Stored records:
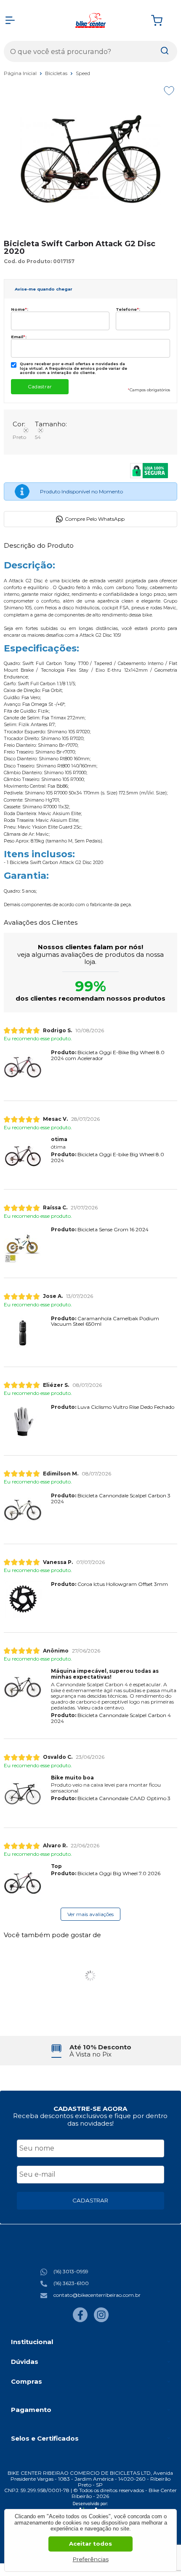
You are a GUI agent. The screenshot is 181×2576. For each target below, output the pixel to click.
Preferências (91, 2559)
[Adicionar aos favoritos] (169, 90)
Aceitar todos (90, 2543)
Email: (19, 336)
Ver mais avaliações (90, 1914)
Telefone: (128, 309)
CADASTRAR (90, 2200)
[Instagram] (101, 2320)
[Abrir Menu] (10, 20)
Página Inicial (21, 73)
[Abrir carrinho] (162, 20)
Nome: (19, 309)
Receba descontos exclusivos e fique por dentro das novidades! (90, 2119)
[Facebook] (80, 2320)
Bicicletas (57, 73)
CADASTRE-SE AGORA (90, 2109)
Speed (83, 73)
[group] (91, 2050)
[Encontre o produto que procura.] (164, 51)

Task requirements:
Quote every line of the records above exactly; no picture is to be copied.

Answer box:
You are a GUI agent. The screenshot is 181×2576. For each target below, output the pixel to click.
Preferências (91, 2559)
[Adicionar aos favoritos] (169, 90)
Aceitar todos (90, 2543)
Email: (19, 336)
Ver mais avaliações (90, 1914)
Telefone: (128, 309)
CADASTRAR (90, 2200)
[Instagram] (101, 2320)
[Abrir Menu] (10, 20)
Página Inicial (21, 73)
[Abrir carrinho] (162, 20)
Nome: (19, 309)
Receba descontos exclusivos e fique por dentro das novidades! (90, 2119)
[Facebook] (80, 2320)
Bicicletas (57, 73)
CADASTRE-SE AGORA (90, 2109)
Speed (83, 73)
[group] (91, 2050)
[Encontre o produto que procura.] (164, 51)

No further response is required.